Sounds like inventing a problem to fit the solution :) I don't think
we've even had such a bug in TC offloads.
> > You could make an argument that if one subsystem already offloads
> > something and the IR can express it another subsystem can add the same
> > functionality and drivers don't have to change. But why do we have
> > multiple subsystem offloading the same thing in the first place?..
>
> Having multiple subsystems that allow you to do the same thing is a
> decision that was made long time ago. This is allowing multiple
> approaches to compete inside the kernel and this also allowing users
> to select the subsystem that fits better their requirements.
Perhaps we learnt something new from the few years we spent working on
this stuff? I'm not sure where we stand.
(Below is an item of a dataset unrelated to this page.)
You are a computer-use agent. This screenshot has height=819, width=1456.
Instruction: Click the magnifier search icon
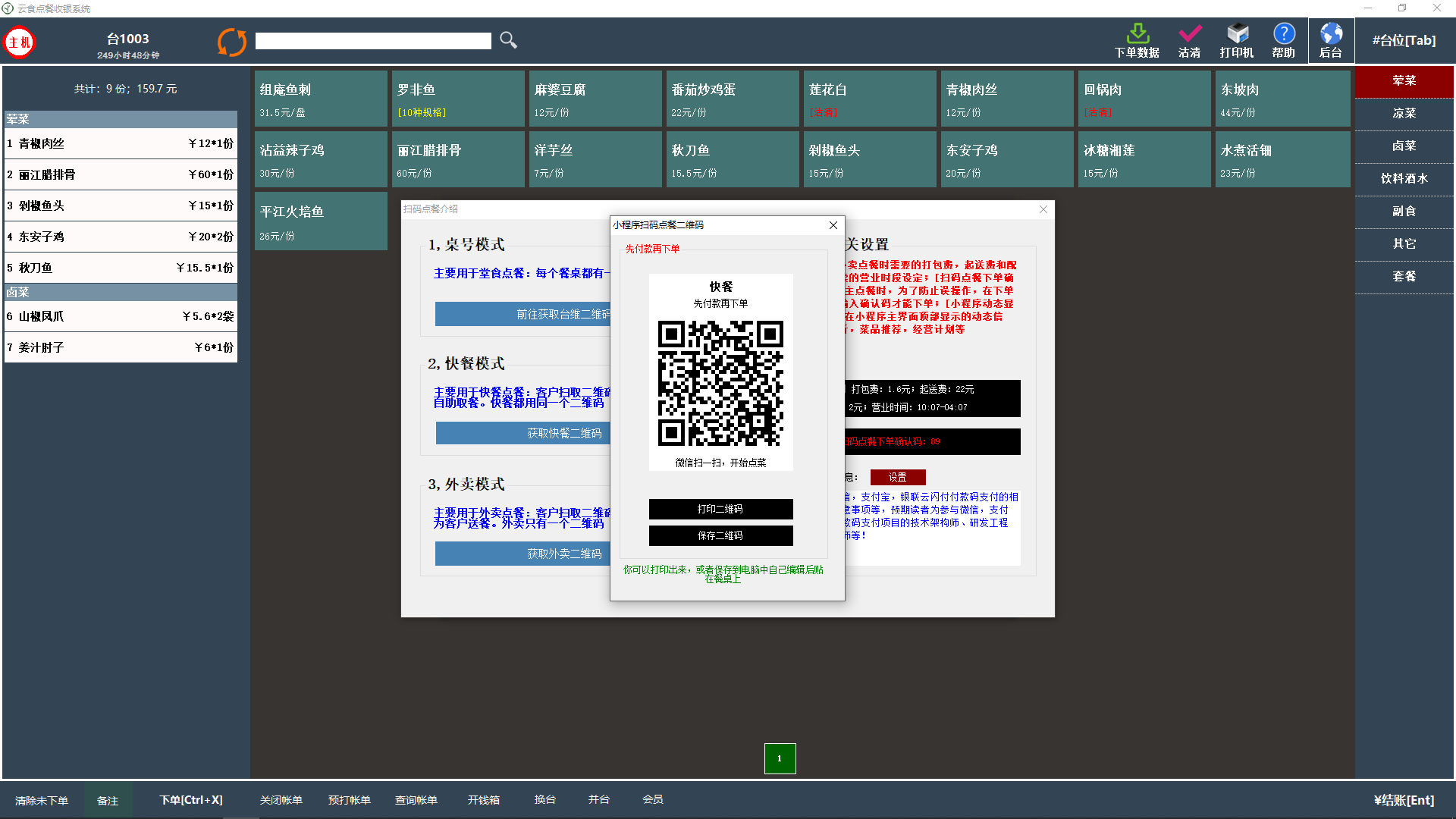click(508, 40)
I believe I asked you
something like "why do we need this if we already have flower" when you
posted your first nf_flow patches, no? So my position haven't
changed :)
> Anyway, the problem that this patchset addresses _already exists_ with
> ethtool_rxnfc and cls_flower in place, it would be good to fix it now.
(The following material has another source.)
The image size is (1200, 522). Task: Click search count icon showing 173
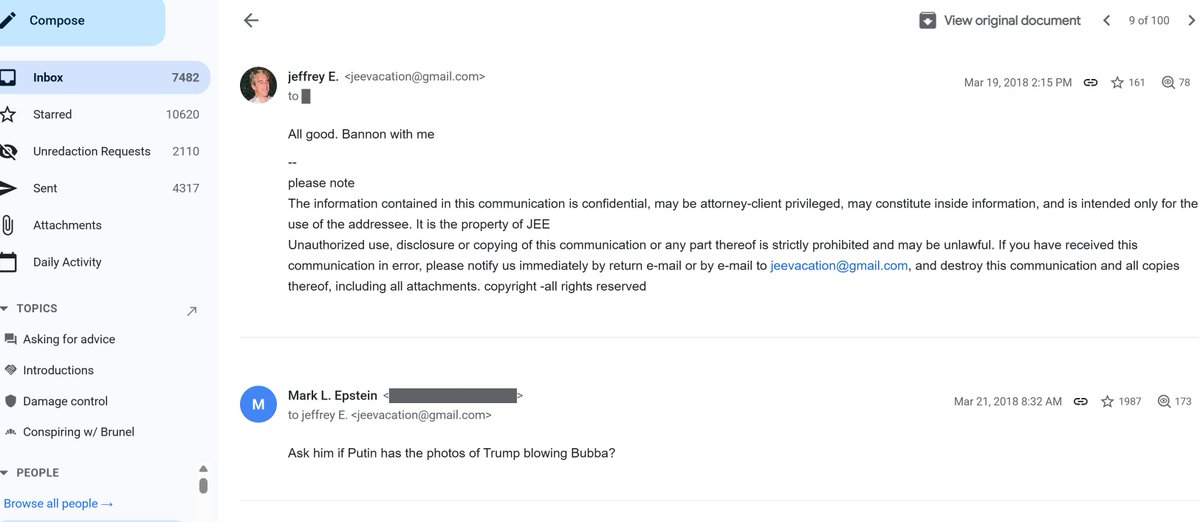(1163, 401)
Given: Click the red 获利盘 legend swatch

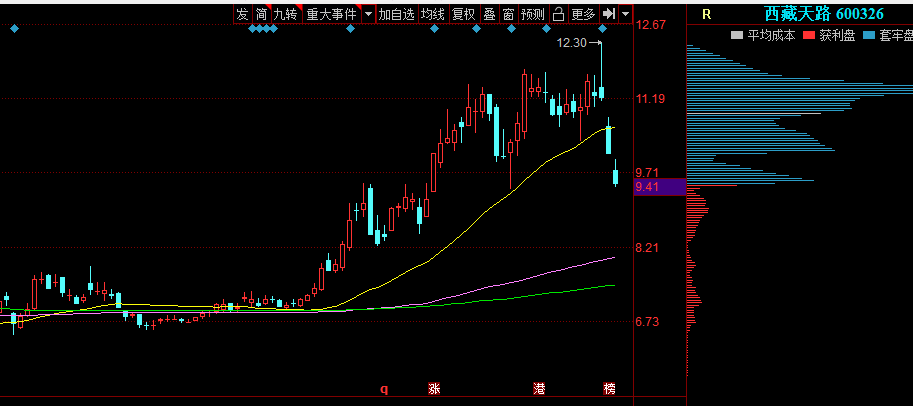Looking at the screenshot, I should (x=808, y=36).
That's not the point of contention.
> > > In handcrafted ascii art, the idea is the following:
> > >
> > > . ethtool_rxnfc tc netfilter
> > > | (ioctl) (netlink) (netlink)
> > > | | | | translate native
> > > Frontend | | | | interface representation
> > > | | | | to flow_rule IR
> > > | | | |
> > > . \/ \/ \/
> > > . ----- flow_rule IR ------
> > > | |
> > > Drivers | | parsing of flow_rule IR
> > > | | to populate hardware IR
> > > | \/
> > > . hardware IR (driver)
> > >
> > > This patchset only converts tc and ethtool_rxnfc to use this
> > > infrastructure. Therefore. this patchset comes with no netfilter
> > > changes at this stage.
> >
> > Let's try to differentiate between cls_flower and TC as a subsystem.
>
> Right. cls_flower is the one more capable subset of tc at this stage.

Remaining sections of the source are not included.